Phil Zimmermann's New App Protects Smartphones From Prying Ears 121
Hugh Pickens writes "Neal Ungerleider notes that cryptography pioneer and Pretty Good Privacy (PGP) creator Phil Zimmermann has launched a new startup that provides industrial-strength encryption for Android and iOS where users will have access to encrypted phone calls, emails, VoIP videoconferencing, SMS, and MMS. Text and multimedia messages are wiped from a phone's registry after a pre-determined amount of time, and communications within the network are allegedly completely secure. An 'off-shore' company with employees from many countries, Silent Circle's target market includes troops serving abroad, foreign businesspeople in countries known for surveillance of electronic communications, government employees, human rights activists, and foreign activists. For encryption tools, which are frequently used by dissidents living under repressive regimes and others with legitimate reasons to avoid government surveillance, the consequences of failed encryption can be deadly. 'Everyone has a solution [for security] inside your building and inside your network, but the big concern of the large multinational companies coming to us is when the employees are coming home from work, they're on their iPhone, Android, or iPad emailing and texting,' says Zimmermann. 'They're in a hotel in the Middle East. They're not using secure email. They're using Gmail to send PDFs.' Another high-profile encryption tool, Cryptocat, was at the center of controversy earlier this year after charges that Cryptocat had far too many structural flaws for safe use in a repressive environment."
You mean like Burner for iOS? (Score:5, Informative)

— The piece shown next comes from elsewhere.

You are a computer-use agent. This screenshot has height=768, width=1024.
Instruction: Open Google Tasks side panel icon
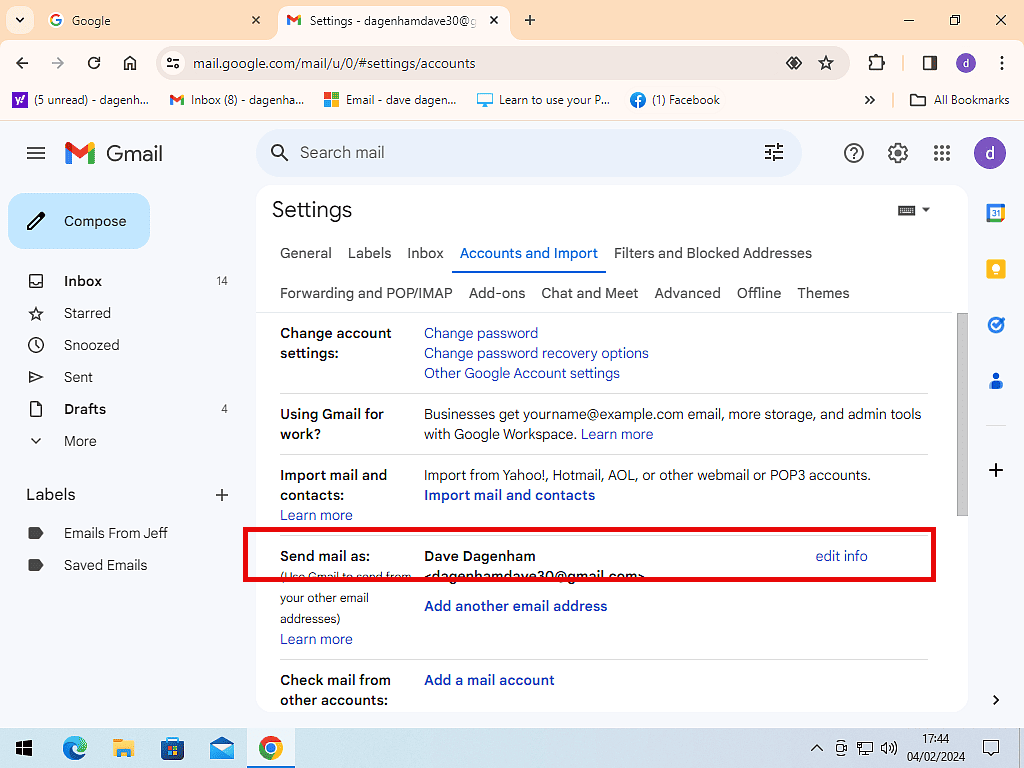tap(995, 325)
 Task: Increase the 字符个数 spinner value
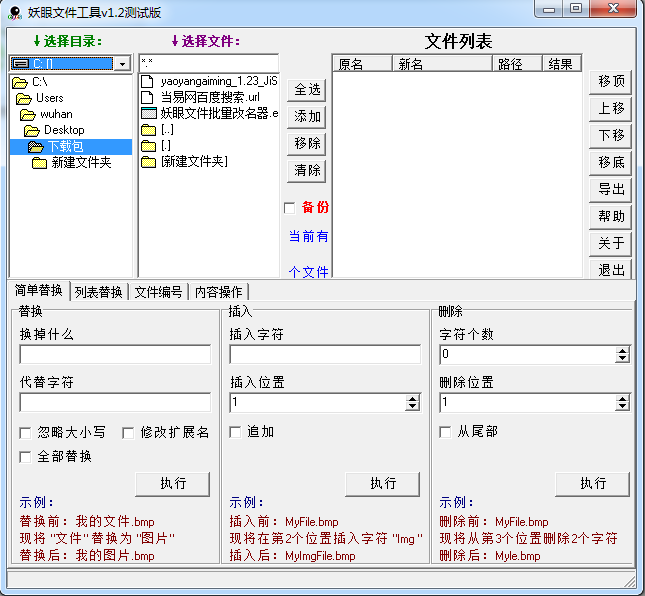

I doubt it. Our apple overlords will categorise this as 'Undesirable' as it allows their phone users to communicate in ways that they want
It's funny how so many things people seem to doubt Apple would ever approve, actually get approved. Like for instance a virtualized burner phone [apple.com], an app that provides you a temporary number lasting a week or as long as you see fit.
There's already a ton of precedent for Apple to approve something like Silent Circle, and a ton of people like yourself in the dustbin of failed predictions claiming Apple will not accept product X because, well, Apple.
Re:Failsafe encryption requires no MitM (Score:4, Informative)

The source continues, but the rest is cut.